It’s been full speed ahead with Ashwood & B. Yesterday we started experimenting with some digital transfer printing and the results are looking good so far! The wonderfully helpful people at Crafty Computer Paper spent ages talking through their paper types and advising the best option to suit our needs. We bought 2 packs, one of their yellow grid and one of the red. Printing onto the paper was very easy and the print quality was just as good as anything I’ve ever had out of my printer. Once the print was dry, I cut around the image and then using the silicone paper provided ironed the print onto a T-shirt. It was a bit of a struggle getting the whole image to bond with the fabric, but we got their eventually. I’m really pleased with the result, it looks great on the light grey marl.

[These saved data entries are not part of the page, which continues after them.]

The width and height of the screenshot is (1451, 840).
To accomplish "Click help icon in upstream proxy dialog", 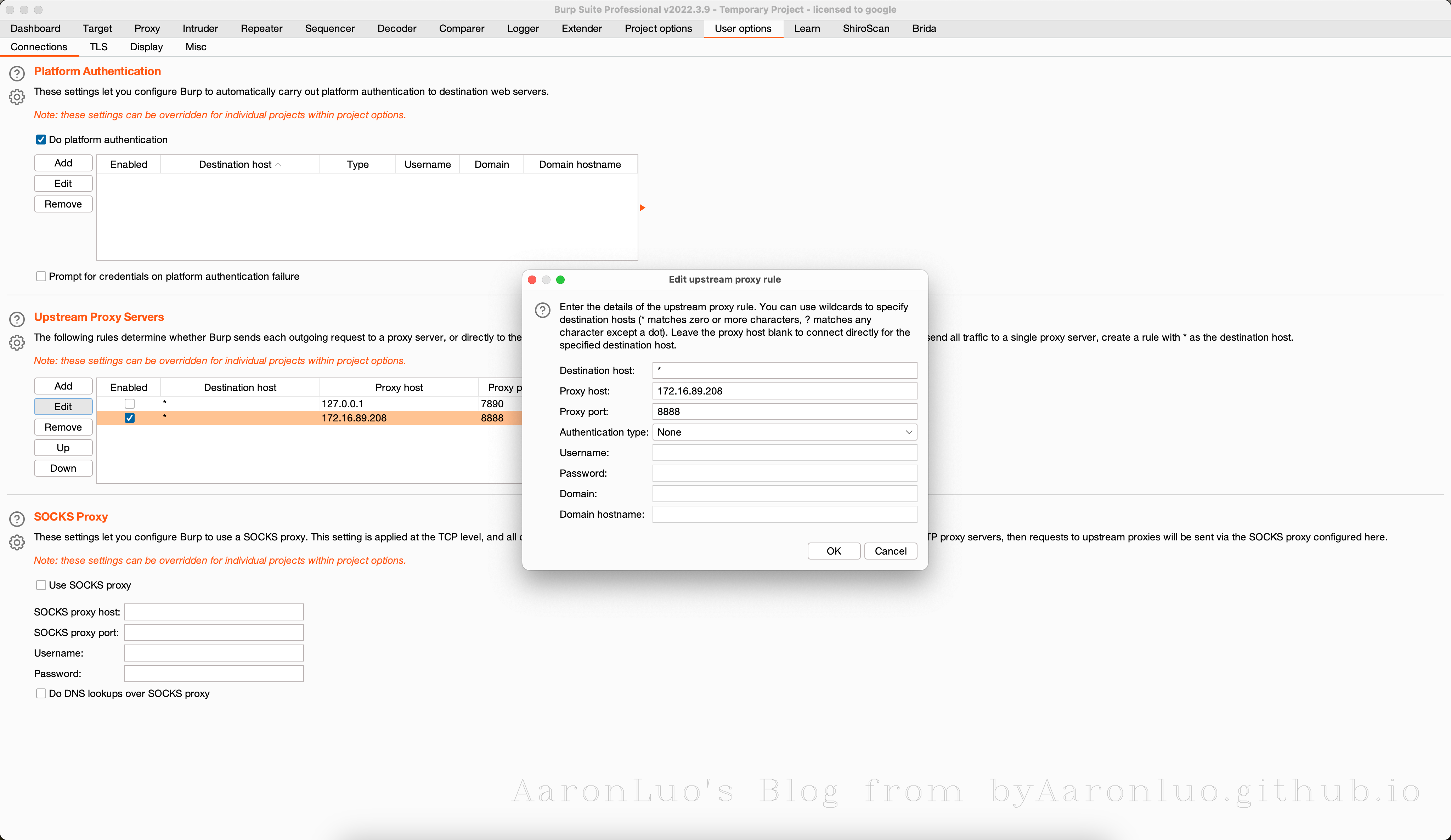I will 542,310.
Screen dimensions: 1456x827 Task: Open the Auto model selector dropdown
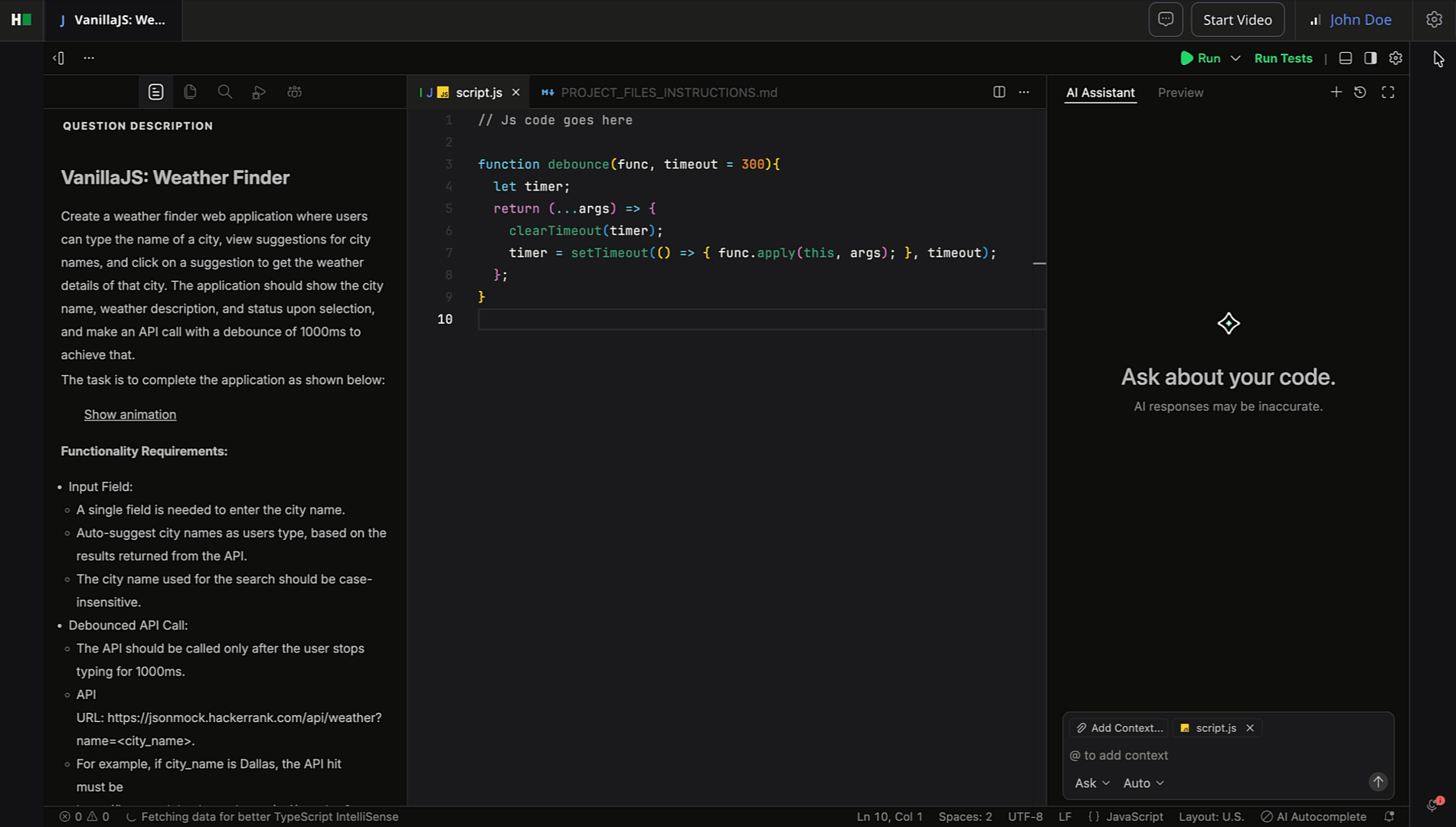tap(1142, 783)
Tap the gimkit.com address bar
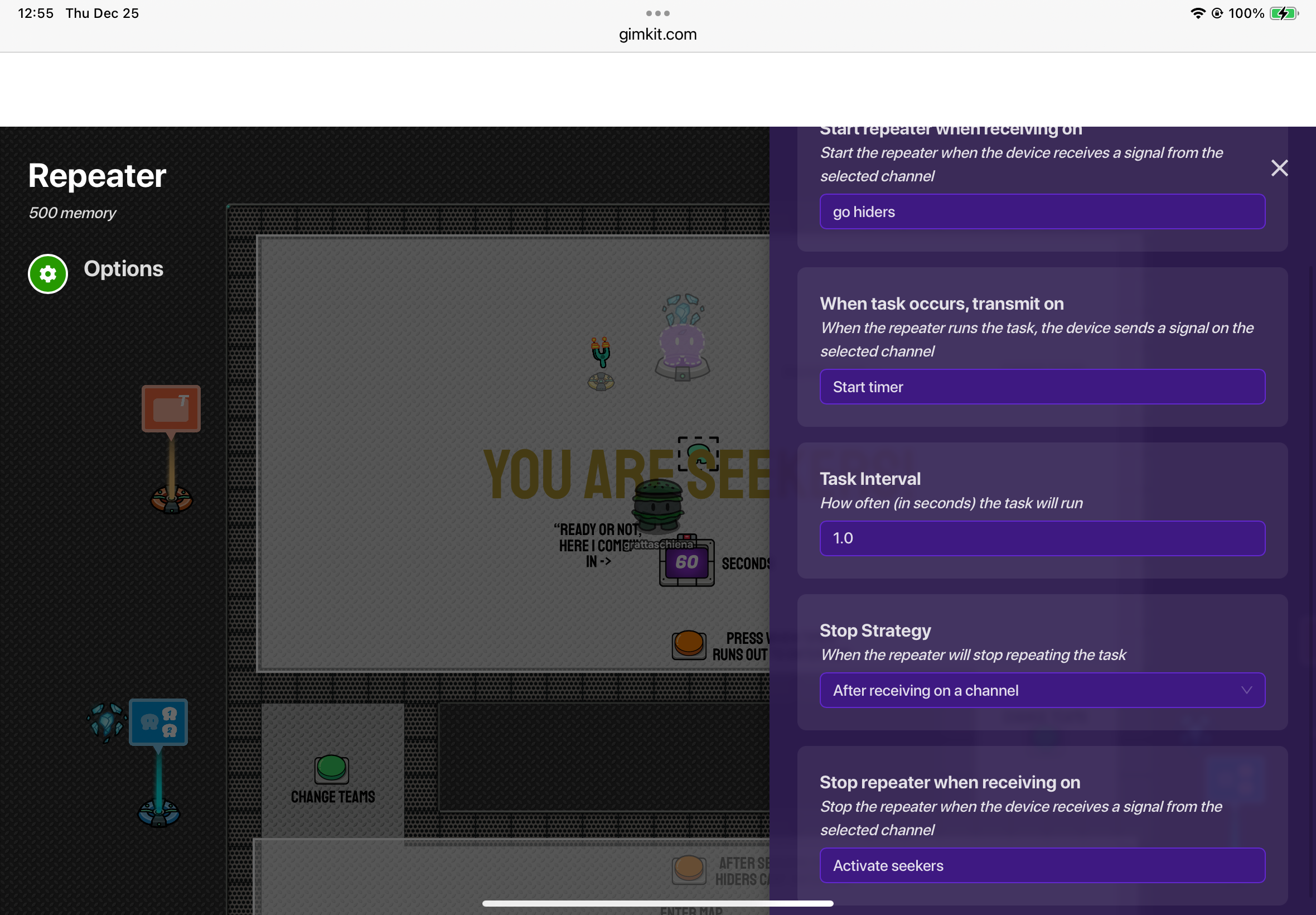 click(657, 35)
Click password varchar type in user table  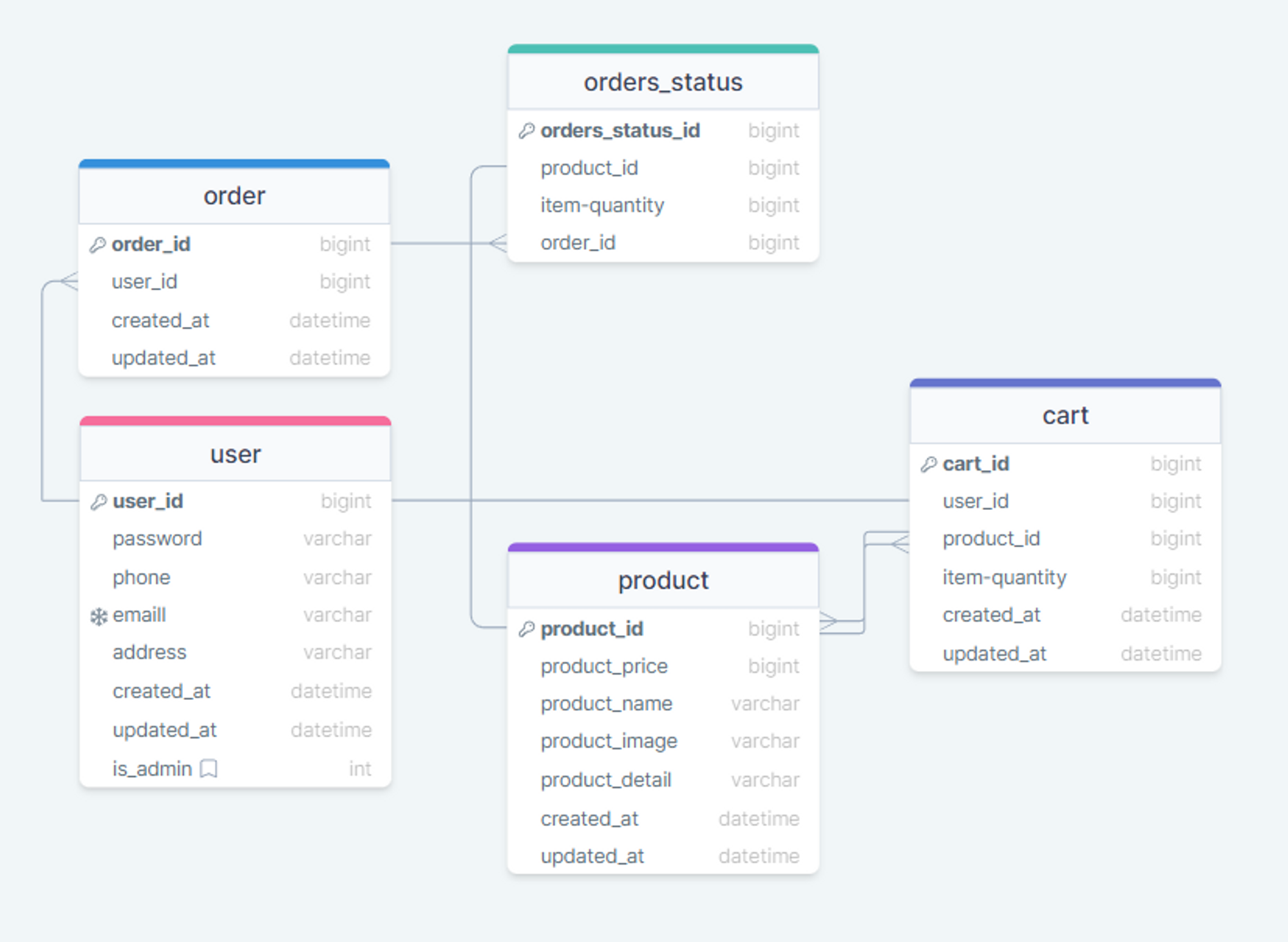tap(337, 539)
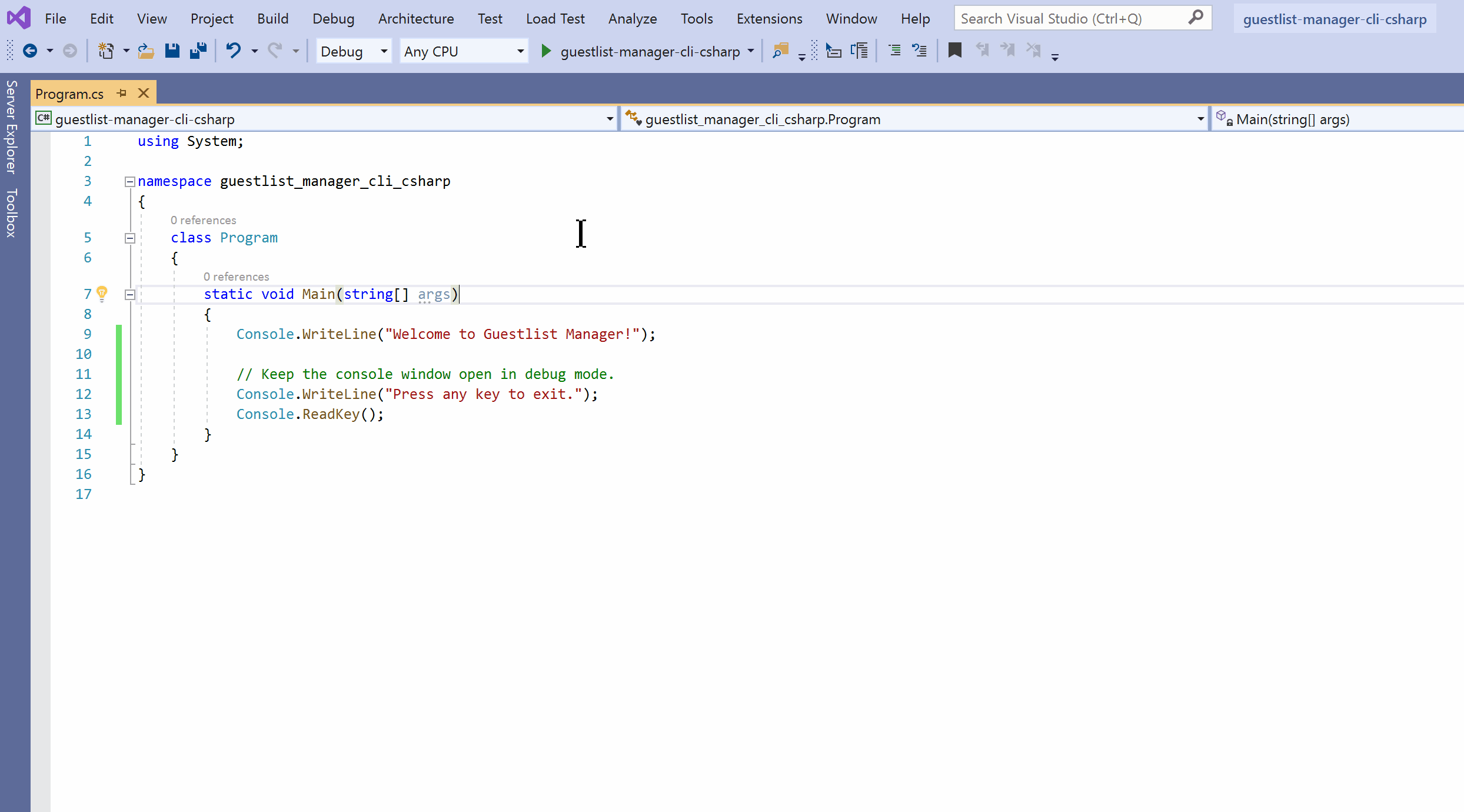The width and height of the screenshot is (1464, 812).
Task: Click the 0 references link above class Program
Action: click(203, 219)
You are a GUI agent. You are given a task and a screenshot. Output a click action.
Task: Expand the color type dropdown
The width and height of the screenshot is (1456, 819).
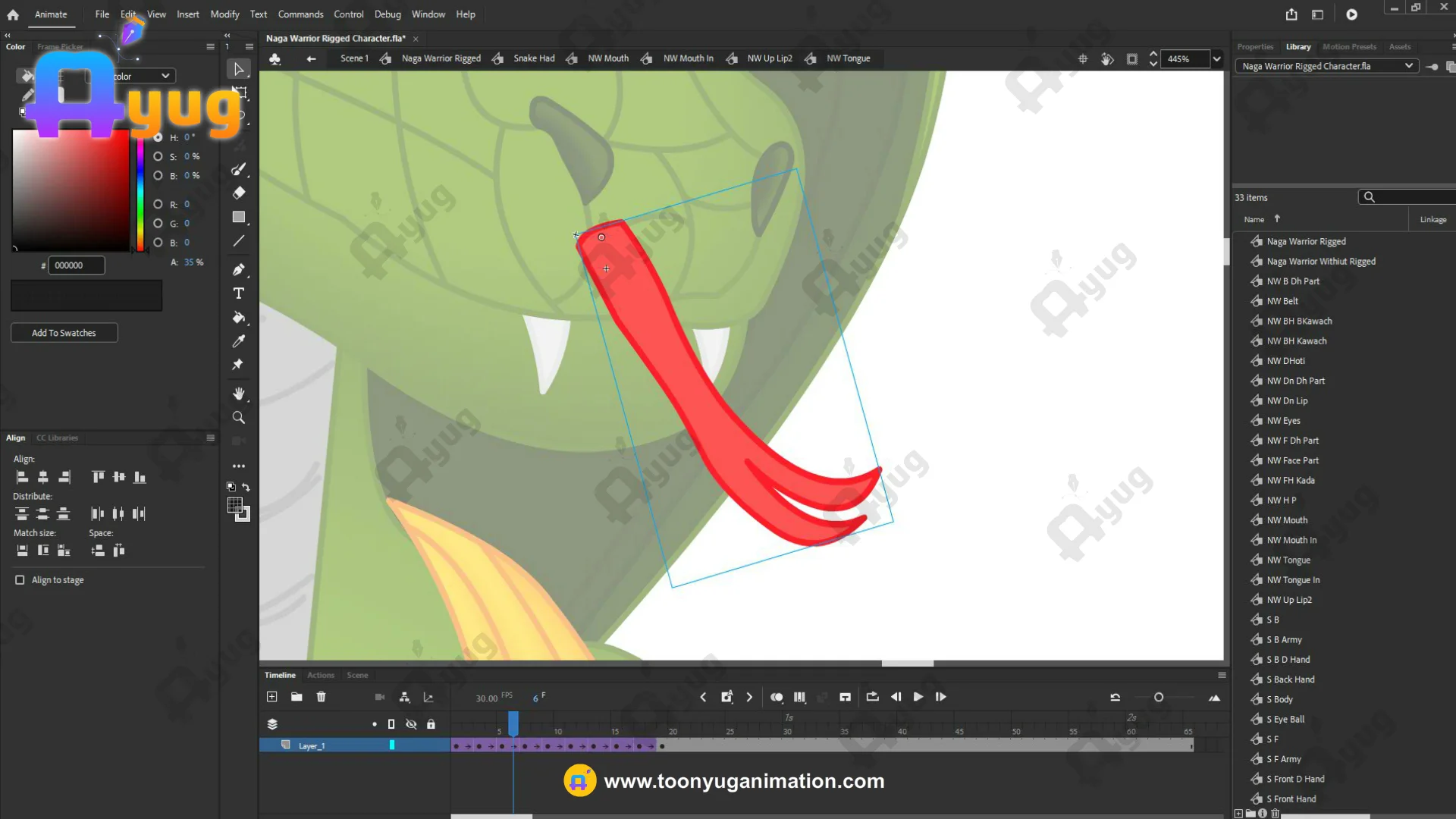tap(165, 76)
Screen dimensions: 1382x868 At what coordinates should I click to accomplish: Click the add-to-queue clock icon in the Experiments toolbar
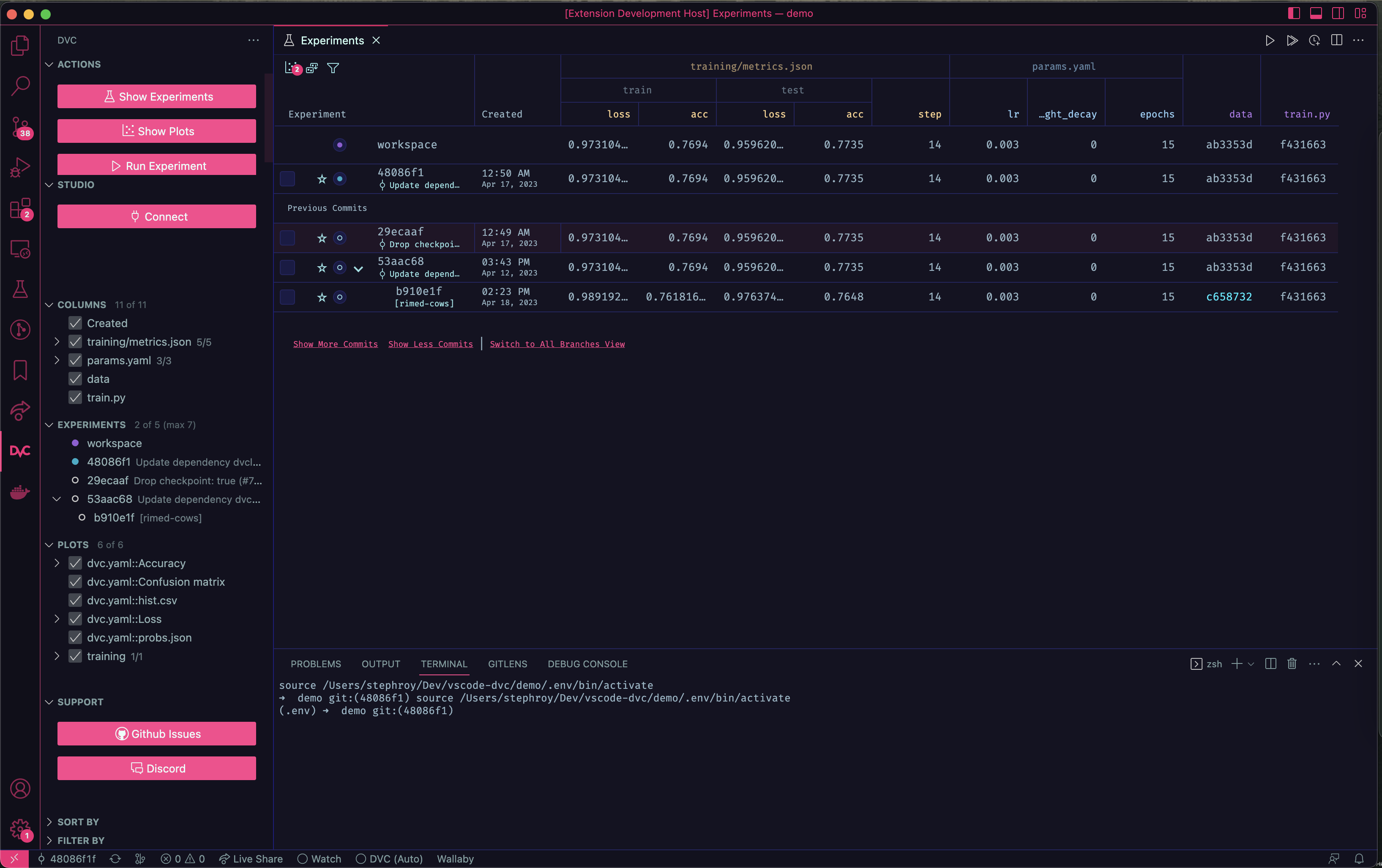coord(1314,41)
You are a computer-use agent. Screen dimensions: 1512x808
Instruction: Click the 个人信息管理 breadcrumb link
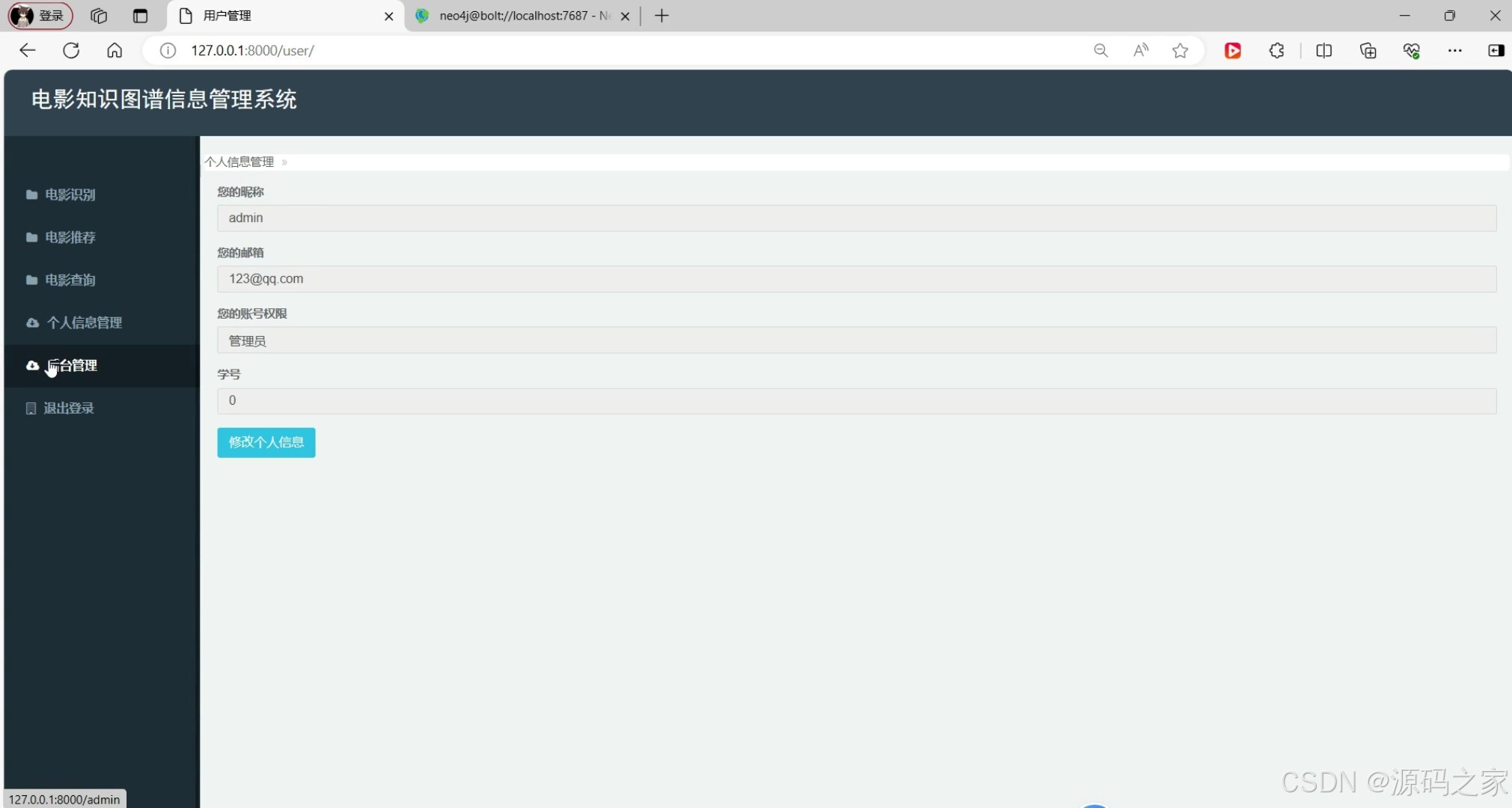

Next on the test pressing was one of our colour your own T-shirts. Various different types of pens were used to see how the reacted to the transfer paper, some worked better then others and we now have a list of do’s and don’ts . Poppy (complete with snapchat filter) is doing a wear test for me today and then we’ll pop them in the washing machine to see how they get on. Fingers crossed the pens we used are as permanent as they say they are!
Actually I guess that title is wrong. It should read “It’s amazing what printers can do these days”. Gone are the days of the 5 colour print. Digital printing onto fabrics has revolutionised the role of the print designer. Our days used to be spent trying to get a print to look as good as possible with a limited number of colours that were dictated by the cost of screens and the limitations of the factories. Don’t get me wrong, there’s still a lots of that going on, especially in kidswear, but with the price of digital printing slowly coming down and the quality constantly going up, I wonder how long the old fashioned screen and roller printing factories have left. The images below are all prints produced in photoshop for Yumi and Uttam Boutique, some are more obviously digital then others.
One of the things you hear a lot of as a designer is “I want the same, but different”. If something is a best seller, buyers always want to recreate the success. Yumi had a best selling tunic shape, it was used every season here’s a few examples how I had to reinvent it… without actually changing it!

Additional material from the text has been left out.